Aspettavo con ansia il suono del campanello.

Erano quasi le 20 e Tyler sarebbe arrivato a minuti. Ero stato davvero felice di ricevere il suo messaggio di scuse, non riuscivo a pensare ad altro che a quella sera.

Avevo paura di averlo spaventato con il mio interesse verso di lui e che non si aspettasse attenzioni di quel tipo invece quel messaggio mi aveva spinto a credere che anche lui infondo provasse qualcosa per me. Avevo inoltre immaginato, ad essere sincero, che il suo comportamento fosse dettato dallo stupore dei sentimenti che non immaginava di provare ma questo era un discorso molto pretenzioso e avevo promesso a me stesso di non fantasticare troppo con la mente per evitare di rimanere completamente deluso.

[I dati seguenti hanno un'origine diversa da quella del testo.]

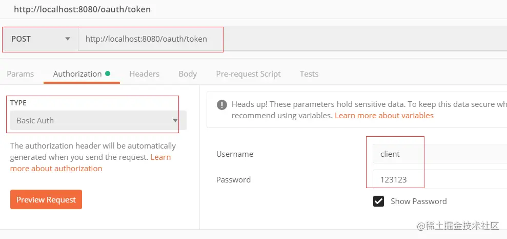Click the request title localhost:8080/oauth/token

[82, 9]
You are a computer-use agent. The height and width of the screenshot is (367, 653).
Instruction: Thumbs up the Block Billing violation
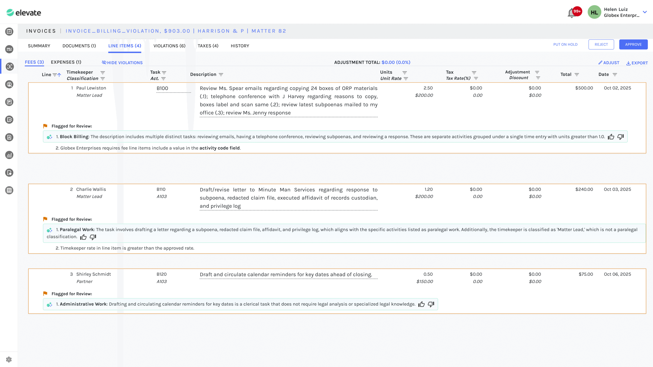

C'era anche da dire che non avrei accettato che quello che era accaduto la sera prima si ripetesse.

Avevo tutte le intenzioni di mettere le carte in tavola o quanto meno di far capire a Tyler quali fossero i miei propositi.

Per questo motivo indossavo la mia camicia preferita, bianca, stirata e profumata, controllavo il mio aspetto ogni due minuti aggiustandomi i capelli e avevo scelto una playlist di musica soft-romantica che donasse l'atmosfera giusta alla situazione.

Finalmente il campanello suonò e correndo verso la porta quasi inciampai.

Quando aprii l'immagine di Tyler che aspettava in piedi sull'uscio mi ricordava in qualche modo come sarebbero dovuti essere i Bronzi di Riace che aspettavano di essere recuperati dal mare.

Indossava anche lui una camicia, ma nera, e dei pantaloni, neri. Aveva un sorriso dipinto in volto a metà fra l'imbarazzo e la seduzione o forse così mi piaceva immaginare.

I suoi occhi blu mi fissavano aspettando che dicessi qualcosa ma questa volta toccava a me ad essere senza parole.

Tornai in me prima che la situazione diventasse troppo imbarazzante, fortunatamente.

<<Benvenuto.>> riuscii a dire con un sorriso nervoso. <<Grazie>> il suo non fu da meno.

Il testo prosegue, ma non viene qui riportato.